_ACTION ITEM_
Find the line containing "Task: Lock the". Retype it and every later line of the records exactly, leaving out pictures.

Records from a data collection:
BEGIN
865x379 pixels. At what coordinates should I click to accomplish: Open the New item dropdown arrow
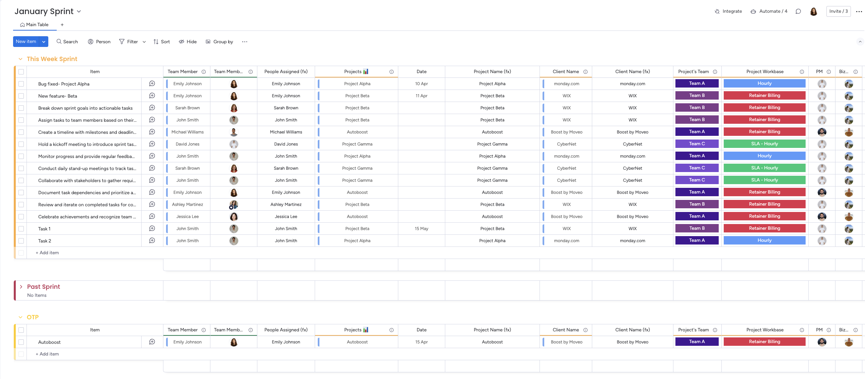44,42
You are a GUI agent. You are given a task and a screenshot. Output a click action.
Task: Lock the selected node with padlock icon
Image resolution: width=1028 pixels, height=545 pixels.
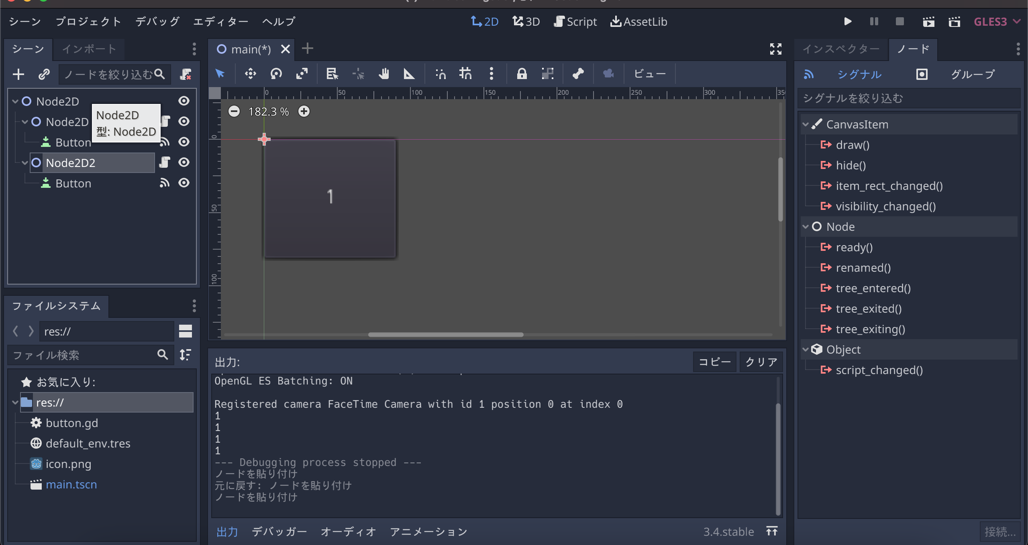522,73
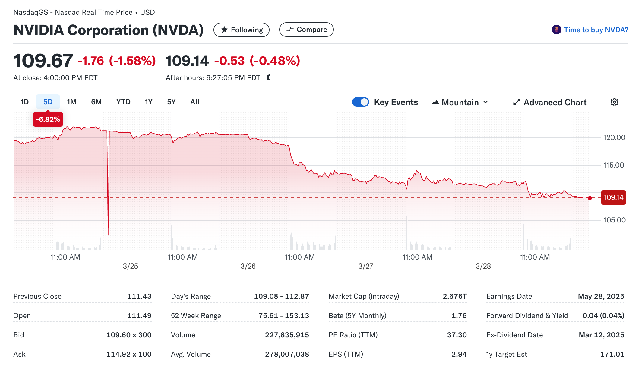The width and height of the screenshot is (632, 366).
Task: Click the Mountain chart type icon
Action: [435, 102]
END
_THE COMPLETED TASK_
Task: Lock the selected node with padlock icon
Image resolution: width=1028 pixels, height=545 pixels.
522,73
The width and height of the screenshot is (632, 366).
Task: Click the Mountain chart type icon
Action: [435, 102]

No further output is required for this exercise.